Friday, July 3, 2009

Will free mean cheap?

I haven't posted for a while, but it hasn't been because I didn't have any ideas. I've had ideas that I wanted to share, but I haven't had the time or the energy or enough of either at the same time to pull it all together.

Today, I have a day off, and it's sunny, and I can think for more than five seconds at a time.

And time is the theme today. Time and money (just like the old saying).

One thing that got me riled up this week was a post on Seth's Blog. The post is about Chris Anderson's new book Free, which I guess is about the new economy where everything is free. (This is the upside or the downside of the Internet age, depending on how you look at it.). In this post, Seth Godin is responding to Malcolm Gladwell's comments about the book..

I'll confess right now that I haven't read Mr. Anderson's book or Mr. Gladwell's article, but one thing in Mr. Godin's blog post got me pretty steamed:

In a world of free, everyone can play.

This is huge. When there are thousands of people writing about something, many will be willing to do it for free (like poets) and some of them might even be really good (like some poets). There is no poetry shortage.

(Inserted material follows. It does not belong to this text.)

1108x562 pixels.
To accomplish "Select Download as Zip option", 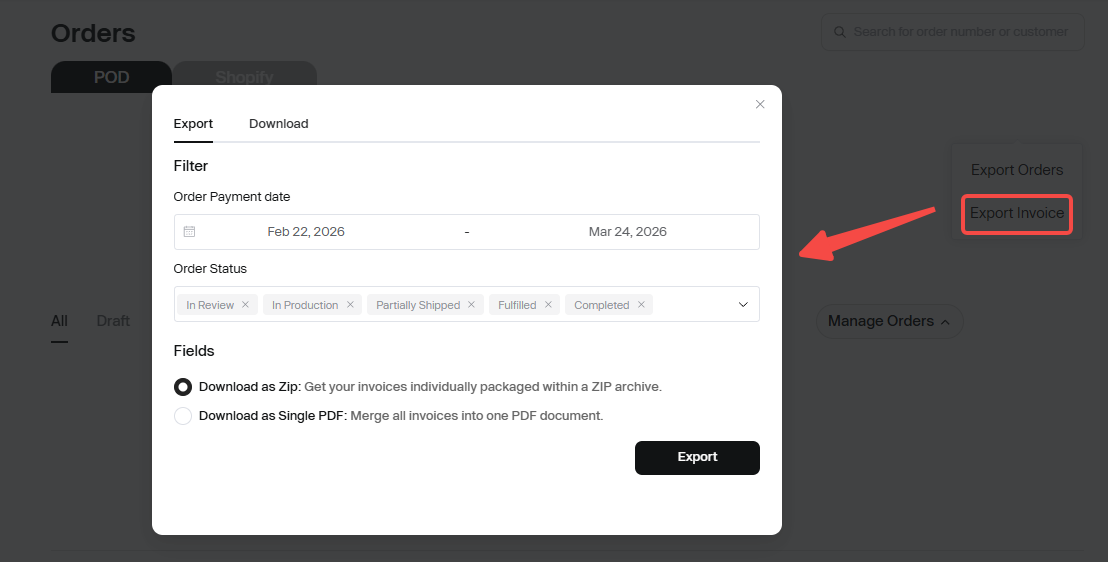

Always picking on the poets!

On the one hand, I agree that it's great that everyone can play, and everyone can get their work out. Everyone can share, and we all know that sharing is good.

But if everything is free, how does anyone get paid? Or is all this sharing in the status of hobby? Because at the end of the day, you probably need to eat. I know that I need to eat. So if everything is free, you need a day job or you need to be married to someone who has a day job or you need a patron.

If everything is free, there are no longer any professionals, and I guess that's what bugs me about the example: The assumption that Professional Poet is an oxymoron. I'd just been thinking earlier in the day that maybe as poets we need to respect ourselves a little more, be open about what we do, instead of mentioning it out of the corners of our mouths.

I could go on and on and on, but this is my day off from my day job and I'd like to work on some poems, so I'm going to try to get off my soapbox without tripping now.

Thanks for listening. Feel free to share your thoughts.

6 comments:

The Good Typist said...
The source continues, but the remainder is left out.